== Segment start ==
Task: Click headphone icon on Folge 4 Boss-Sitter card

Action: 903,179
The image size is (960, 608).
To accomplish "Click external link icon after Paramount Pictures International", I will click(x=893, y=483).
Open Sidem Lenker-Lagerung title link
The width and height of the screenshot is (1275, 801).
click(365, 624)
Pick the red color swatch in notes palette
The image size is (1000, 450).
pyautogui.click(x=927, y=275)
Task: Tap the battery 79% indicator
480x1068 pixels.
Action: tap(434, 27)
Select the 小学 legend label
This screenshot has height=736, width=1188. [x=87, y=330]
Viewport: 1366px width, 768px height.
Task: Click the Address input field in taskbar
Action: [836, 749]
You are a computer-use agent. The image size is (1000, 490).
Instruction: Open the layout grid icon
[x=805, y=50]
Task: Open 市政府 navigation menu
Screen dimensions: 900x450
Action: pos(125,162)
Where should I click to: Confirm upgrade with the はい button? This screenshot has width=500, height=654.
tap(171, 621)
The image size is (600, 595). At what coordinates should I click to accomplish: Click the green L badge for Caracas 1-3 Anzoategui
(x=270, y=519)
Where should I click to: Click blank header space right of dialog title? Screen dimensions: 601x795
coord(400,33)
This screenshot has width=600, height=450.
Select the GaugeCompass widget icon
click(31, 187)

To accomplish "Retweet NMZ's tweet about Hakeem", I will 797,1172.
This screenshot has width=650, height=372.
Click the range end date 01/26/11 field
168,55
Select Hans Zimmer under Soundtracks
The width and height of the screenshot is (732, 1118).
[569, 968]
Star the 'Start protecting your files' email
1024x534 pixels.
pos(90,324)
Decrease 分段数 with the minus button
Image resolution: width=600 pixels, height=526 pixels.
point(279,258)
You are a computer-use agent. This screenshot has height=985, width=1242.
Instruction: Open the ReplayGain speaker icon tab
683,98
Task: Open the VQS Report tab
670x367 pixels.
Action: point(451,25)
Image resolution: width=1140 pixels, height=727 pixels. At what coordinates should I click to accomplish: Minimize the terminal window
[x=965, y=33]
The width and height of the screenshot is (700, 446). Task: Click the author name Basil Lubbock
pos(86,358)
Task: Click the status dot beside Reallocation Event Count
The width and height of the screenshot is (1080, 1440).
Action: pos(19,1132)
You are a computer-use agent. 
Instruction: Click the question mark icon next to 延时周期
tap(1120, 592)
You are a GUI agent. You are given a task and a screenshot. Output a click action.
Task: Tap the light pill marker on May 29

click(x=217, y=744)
== Segment end ==
- EXERCISE DIRECTIONS
Scan the data for the string "computer" and copy each line in which it occurs.

- SOLUTION FOR THIS PROBLEM
You are a computer-use agent. The image size is (1000, 490).
You are a computer-use agent. This screenshot has height=985, width=1242.
You are a computer-use agent. 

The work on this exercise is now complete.